Matzah with the Korban Pesach
Now that we have explained the "chametz and matzah" of Chag Ha'Matzot, we must explain why we must eat matzah together with the Korban Pesach. Recall from Shmot 12:8 (and from the laws of Pesach Sheni discussed above) that the matzah eaten with the Korban Pesach has nothing to do with Chag Ha'Matzot. Furthermore, it cannot commemorate the events of Yetziat Mitzrayim, for the commandment to eat the korban with matzah and marror was given before Bnei Yisrael ever left Egypt. So why do we eat matzah with the Korban Pesach?
The most basic reason is because of "lechem oni" [the bread of affliction - see Devarim 16:1-3. Note as well the opening paragraph of the Haggadah - "ha lachma anya..."]. In other words, as we offer the korban Pesach and thank God for our salvation from Makkat Bechorot (and from our bondage in Egypt), we combine the korban Pesach with a type of bread that reminds us of that affliction. It is for this same reason that we include marror [bitter herbs], yet another reminder of our affliction.

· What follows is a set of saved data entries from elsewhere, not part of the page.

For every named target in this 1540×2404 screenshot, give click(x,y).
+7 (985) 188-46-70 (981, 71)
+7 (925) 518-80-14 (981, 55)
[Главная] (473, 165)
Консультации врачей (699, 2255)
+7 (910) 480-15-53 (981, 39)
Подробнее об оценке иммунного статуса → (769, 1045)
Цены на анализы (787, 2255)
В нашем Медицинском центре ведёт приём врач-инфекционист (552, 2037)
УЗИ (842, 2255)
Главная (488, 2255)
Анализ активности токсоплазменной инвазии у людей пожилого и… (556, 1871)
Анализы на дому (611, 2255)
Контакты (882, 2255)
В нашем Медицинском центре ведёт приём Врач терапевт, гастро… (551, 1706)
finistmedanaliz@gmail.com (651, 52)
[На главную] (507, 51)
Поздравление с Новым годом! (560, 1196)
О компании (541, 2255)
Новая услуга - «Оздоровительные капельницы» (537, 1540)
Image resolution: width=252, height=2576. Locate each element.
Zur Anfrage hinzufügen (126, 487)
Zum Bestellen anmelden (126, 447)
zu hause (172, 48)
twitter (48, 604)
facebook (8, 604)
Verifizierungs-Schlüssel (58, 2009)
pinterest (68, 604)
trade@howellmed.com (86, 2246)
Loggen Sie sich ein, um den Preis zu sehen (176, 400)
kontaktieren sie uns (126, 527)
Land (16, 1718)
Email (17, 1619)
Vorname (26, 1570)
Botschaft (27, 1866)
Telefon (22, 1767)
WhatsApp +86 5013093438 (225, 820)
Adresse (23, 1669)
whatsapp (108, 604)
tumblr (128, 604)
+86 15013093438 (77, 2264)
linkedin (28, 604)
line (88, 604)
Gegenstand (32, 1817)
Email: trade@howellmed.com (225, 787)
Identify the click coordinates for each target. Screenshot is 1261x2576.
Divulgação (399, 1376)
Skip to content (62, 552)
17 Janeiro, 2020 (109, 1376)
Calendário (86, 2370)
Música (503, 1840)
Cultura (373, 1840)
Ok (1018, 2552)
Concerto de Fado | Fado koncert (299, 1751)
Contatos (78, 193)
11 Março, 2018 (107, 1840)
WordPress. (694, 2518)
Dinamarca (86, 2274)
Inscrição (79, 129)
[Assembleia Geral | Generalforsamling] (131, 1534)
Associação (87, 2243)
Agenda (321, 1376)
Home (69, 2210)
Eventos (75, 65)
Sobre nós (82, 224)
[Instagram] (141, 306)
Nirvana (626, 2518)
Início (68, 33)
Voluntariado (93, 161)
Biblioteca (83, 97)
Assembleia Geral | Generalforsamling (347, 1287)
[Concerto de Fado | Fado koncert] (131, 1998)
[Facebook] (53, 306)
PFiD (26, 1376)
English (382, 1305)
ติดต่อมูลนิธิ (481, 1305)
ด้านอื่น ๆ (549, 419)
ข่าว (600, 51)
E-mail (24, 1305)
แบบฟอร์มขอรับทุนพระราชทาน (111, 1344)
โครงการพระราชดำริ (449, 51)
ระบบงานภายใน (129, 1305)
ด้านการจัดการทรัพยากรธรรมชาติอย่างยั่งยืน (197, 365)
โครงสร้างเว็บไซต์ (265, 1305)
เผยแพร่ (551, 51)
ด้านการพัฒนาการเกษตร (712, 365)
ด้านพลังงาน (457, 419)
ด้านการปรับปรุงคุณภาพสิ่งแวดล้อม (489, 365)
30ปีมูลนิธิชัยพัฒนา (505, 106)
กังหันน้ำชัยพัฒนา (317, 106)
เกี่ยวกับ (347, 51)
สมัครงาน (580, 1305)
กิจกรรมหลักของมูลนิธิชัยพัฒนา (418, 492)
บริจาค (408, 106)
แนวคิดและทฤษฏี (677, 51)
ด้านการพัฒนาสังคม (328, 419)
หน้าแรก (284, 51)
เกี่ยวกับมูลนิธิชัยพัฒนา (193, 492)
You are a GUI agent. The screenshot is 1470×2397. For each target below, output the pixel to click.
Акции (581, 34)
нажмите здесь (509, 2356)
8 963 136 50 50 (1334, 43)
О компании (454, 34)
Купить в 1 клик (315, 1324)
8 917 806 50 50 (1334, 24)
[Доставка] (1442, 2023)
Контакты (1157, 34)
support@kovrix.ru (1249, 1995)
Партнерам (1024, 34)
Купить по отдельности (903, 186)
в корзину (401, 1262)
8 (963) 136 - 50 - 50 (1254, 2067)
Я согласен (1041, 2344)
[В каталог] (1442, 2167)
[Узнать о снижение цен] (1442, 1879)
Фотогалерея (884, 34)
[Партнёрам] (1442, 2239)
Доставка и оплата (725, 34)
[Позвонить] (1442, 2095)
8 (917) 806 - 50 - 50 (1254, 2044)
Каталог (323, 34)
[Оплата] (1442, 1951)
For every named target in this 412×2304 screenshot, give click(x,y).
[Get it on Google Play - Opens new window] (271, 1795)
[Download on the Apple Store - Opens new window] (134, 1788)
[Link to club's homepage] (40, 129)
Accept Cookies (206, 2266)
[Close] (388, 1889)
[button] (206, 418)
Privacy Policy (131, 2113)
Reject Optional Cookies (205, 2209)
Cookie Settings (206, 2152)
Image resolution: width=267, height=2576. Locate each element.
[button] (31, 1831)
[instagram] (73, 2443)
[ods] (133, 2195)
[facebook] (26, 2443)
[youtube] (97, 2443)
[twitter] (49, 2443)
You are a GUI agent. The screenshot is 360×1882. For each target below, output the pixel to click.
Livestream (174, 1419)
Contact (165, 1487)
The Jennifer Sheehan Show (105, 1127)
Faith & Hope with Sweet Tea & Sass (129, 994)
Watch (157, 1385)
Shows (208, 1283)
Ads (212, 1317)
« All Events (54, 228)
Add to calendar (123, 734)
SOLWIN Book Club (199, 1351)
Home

However, one could suggest an additional reason for Pesach and matzah, based once again on our conclusions from Yechezkel 20:5-9. As discussed, Bnei Yisrael disobeyed God's demand that they rid themselves of their Egyptian way of life in preparation for the Exodus. Now, immediately prior to their redemption, Bnei Yisrael are given another chance to do "teshuva" (Shmot 12:1-20), specifically through two prominent symbols of Egyptian culture. As we know from outside sources as well as Shmot 8:21-22, offering a lamb would be considered awfully offensive to an Egyptian. Similarly, in ancient culture, Egyptians were renown for their expertise in baking all sorts of leavened bread. Therefore, offering a lamb and eating it with unleavened bread may have been meant to reflect the people's rejection of Egyptian culture.